Short, honest, current. We will expand this page as our compliance program matures. If you need anything that is not covered here, email security@parallaxmodel.com.
Encryption at rest
Data at rest is encrypted with AES-256 via our managed database provider, Neon. Backups inherit the same encryption.
Encryption in transit
All traffic to parallaxmodel.com uses TLS 1.3 with HSTS. We do not serve any content over plain HTTP.
Authentication
Sign-in is managed by Clerk. Email and password, social SSO, SAML SSO, and MFA are all supported. SSO is available on every plan, including the trial.
Data residency
Parallax is hosted in the United States. An EU-only region is available on the Enterprise plan for customers with residency requirements.
SOC 2 status
SOC 2 Type II is on our roadmap. We are pre-audit — no auditor is engaged yet and no controls framework has been formalized. Here is what we do today to protect your data: row-level security for per-org tenant isolation on every tenant table defined today, AES-256 encryption at rest via our managed database, TLS 1.3 in transit, principle of least privilege on internal access, audit logs on membership and billing changes, and no use of customer data for foundation-model training. A custom DPA is available on request.
Data deletion and export
Contact support@parallaxmodel.com to request a full org export or permanent deletion. Deletion requests are honored within 30 days and all backups are purged within the standard retention window.
Model training
We never sell your data. We never train foundation models on your data. Coaching prompts are generated by Anthropic models with data retention turned off at the API level.
Subprocessor list
We notify existing customers by email at least 30 days before adding a new subprocessor.
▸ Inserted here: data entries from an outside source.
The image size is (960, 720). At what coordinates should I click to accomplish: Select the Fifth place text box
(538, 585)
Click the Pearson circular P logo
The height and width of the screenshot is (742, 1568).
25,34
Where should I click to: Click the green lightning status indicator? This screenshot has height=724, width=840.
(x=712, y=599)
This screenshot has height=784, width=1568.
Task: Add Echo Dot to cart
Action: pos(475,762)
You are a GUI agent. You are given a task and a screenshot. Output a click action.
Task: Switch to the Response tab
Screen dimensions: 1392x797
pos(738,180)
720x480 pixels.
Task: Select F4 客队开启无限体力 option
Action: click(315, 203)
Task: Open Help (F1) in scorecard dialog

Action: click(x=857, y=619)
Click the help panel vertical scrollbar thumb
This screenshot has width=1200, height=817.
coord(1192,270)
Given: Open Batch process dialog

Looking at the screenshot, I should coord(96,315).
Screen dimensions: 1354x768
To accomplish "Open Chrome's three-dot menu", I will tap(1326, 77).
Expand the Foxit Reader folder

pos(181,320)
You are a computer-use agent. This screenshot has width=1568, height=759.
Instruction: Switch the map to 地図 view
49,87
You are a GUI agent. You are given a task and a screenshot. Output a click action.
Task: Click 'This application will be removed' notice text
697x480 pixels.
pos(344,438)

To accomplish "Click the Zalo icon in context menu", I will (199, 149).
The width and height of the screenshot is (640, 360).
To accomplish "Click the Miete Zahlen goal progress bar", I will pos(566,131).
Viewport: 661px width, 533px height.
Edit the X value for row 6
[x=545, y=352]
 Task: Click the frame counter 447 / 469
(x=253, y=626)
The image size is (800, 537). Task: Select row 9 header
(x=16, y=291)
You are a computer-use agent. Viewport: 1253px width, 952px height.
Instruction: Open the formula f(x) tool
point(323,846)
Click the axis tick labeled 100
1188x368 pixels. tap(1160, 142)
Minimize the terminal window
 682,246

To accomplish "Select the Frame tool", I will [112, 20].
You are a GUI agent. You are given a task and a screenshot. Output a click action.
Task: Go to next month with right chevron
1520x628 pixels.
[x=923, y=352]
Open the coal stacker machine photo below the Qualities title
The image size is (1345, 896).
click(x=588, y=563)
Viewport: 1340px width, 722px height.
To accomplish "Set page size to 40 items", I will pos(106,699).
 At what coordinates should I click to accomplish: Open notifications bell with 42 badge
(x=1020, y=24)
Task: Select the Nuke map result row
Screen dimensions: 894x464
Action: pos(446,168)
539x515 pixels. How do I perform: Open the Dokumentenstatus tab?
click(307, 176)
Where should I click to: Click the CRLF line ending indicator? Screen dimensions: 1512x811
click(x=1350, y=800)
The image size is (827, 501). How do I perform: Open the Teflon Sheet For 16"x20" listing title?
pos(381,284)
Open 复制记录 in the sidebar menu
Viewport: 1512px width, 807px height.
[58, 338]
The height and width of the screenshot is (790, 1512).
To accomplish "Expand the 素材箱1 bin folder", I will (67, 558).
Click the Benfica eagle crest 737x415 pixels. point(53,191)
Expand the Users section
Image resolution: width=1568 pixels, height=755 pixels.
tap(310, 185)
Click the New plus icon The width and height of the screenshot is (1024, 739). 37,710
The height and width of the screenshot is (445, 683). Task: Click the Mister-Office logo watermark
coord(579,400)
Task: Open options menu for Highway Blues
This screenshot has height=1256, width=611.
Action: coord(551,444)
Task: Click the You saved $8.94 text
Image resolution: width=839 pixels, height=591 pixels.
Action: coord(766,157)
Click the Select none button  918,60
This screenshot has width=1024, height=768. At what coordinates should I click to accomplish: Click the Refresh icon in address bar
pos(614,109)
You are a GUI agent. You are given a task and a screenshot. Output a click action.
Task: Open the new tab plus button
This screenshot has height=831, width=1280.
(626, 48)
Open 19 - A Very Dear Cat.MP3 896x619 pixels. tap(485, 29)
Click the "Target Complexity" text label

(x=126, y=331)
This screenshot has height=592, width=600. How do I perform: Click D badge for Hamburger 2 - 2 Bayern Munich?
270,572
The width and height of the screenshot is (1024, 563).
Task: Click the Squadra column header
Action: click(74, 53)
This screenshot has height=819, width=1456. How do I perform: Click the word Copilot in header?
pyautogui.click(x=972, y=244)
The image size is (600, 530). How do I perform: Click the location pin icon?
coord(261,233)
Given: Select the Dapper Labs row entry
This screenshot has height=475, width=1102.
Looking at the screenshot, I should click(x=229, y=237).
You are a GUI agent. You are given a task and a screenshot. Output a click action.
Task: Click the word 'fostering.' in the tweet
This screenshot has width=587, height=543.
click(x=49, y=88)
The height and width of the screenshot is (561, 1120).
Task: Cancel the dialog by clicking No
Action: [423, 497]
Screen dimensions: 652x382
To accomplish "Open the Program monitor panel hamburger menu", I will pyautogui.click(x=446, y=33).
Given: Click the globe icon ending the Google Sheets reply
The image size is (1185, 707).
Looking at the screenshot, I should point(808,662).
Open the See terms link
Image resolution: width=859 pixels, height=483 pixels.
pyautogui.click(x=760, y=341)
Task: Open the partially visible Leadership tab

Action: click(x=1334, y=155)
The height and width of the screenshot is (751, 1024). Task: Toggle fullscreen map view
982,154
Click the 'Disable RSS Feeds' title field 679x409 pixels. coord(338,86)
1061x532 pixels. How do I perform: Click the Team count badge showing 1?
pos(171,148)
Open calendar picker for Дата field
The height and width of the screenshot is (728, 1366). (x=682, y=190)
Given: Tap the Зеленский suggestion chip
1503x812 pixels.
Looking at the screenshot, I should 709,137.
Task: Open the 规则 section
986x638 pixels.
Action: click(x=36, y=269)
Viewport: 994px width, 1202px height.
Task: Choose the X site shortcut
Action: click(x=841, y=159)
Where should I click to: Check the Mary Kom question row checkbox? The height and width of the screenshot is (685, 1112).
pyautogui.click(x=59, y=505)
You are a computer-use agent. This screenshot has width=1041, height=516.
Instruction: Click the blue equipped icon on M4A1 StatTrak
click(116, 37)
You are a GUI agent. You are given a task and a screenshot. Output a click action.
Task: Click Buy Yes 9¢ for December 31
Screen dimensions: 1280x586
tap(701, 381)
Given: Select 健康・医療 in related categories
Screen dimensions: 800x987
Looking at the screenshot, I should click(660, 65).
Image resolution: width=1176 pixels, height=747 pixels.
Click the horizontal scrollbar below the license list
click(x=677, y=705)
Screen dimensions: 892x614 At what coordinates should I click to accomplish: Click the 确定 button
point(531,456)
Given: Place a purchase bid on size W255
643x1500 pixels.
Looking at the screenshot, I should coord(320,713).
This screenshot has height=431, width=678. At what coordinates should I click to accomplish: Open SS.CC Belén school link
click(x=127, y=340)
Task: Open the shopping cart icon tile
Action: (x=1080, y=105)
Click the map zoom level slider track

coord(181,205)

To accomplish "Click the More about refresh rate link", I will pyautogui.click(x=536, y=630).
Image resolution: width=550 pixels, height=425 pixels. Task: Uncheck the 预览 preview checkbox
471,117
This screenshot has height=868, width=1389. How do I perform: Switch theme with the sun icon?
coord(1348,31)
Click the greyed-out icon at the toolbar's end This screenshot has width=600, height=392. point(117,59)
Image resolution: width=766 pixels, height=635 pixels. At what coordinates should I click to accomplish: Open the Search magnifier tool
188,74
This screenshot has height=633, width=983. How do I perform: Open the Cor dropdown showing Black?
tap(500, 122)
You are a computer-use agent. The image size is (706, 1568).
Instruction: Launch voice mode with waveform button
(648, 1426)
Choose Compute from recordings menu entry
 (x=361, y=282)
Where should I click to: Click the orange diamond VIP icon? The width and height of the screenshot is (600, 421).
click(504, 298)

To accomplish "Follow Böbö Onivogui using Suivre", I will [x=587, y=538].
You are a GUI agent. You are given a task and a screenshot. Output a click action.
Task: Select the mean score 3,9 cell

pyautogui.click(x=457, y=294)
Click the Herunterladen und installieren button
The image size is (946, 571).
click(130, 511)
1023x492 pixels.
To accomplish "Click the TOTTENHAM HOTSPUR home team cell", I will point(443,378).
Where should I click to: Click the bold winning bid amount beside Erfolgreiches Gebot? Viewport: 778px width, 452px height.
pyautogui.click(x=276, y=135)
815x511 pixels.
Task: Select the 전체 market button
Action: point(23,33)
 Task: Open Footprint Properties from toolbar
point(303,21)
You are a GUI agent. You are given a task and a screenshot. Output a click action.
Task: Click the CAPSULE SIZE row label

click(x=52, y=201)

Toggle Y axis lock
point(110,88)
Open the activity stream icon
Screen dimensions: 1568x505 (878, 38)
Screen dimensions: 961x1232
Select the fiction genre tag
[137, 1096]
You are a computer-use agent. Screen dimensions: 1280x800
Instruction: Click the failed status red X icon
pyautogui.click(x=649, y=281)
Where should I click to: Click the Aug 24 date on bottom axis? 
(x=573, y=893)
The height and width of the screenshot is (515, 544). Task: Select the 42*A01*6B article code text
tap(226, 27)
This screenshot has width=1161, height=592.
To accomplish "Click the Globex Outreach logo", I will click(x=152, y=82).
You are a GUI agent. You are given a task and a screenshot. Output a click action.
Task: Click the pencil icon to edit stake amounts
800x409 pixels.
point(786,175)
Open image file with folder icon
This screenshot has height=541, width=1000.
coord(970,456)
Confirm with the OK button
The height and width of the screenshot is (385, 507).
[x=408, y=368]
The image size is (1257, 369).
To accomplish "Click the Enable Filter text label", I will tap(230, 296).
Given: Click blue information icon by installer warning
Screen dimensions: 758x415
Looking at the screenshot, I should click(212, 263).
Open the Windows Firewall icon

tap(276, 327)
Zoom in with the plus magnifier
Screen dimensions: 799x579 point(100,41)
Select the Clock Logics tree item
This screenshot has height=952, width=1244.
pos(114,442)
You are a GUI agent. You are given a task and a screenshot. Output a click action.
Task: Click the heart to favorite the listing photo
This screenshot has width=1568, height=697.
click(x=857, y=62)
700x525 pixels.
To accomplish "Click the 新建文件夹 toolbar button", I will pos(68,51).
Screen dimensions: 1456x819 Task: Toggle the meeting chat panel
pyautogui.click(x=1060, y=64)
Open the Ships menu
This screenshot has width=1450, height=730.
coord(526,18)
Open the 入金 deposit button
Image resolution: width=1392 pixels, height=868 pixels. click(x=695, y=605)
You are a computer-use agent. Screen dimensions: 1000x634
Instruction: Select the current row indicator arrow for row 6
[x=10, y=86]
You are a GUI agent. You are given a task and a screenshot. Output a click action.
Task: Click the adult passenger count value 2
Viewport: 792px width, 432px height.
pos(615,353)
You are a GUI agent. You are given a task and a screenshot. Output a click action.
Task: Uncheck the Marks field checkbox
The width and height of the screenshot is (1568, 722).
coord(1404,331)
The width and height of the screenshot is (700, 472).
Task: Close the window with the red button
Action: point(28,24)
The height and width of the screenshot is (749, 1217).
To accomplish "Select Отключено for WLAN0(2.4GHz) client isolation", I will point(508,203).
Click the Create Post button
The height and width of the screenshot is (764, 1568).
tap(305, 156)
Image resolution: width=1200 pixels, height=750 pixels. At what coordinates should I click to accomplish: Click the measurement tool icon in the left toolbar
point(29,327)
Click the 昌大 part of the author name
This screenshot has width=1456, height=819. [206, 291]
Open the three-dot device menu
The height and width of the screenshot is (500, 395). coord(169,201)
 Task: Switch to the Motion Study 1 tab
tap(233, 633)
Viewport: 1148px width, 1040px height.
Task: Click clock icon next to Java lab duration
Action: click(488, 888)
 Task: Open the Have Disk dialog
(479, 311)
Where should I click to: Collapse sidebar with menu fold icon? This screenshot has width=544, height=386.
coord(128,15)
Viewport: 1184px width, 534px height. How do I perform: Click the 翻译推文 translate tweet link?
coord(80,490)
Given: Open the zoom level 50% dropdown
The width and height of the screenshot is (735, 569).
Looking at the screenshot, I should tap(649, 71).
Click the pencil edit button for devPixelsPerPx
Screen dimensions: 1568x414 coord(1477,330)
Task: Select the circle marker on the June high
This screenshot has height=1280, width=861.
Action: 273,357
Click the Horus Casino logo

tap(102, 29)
| Subprocessor | Purpose | Region |
|---|---|---|
| Neon | Managed Postgres database | United States |
| Clerk | Authentication and user management | United States |
| Anthropic | LLM inference for coaching prompts | United States |
| Vercel | Web application hosting and edge delivery | Global |
| Stripe | Billing and payment processing | United States |
| Resend | Transactional email delivery | United States |
| Sentry | Error and performance monitoring | United States |
| PostHog | Product analytics (event capture and identify). Session replay and autocapture are disabled. | United States |
Placeholder note
This page will grow into a full trust center once we begin a formal SOC 2 Type II audit. For now it reflects the controls we actually run today. Last updated 2026-04-14.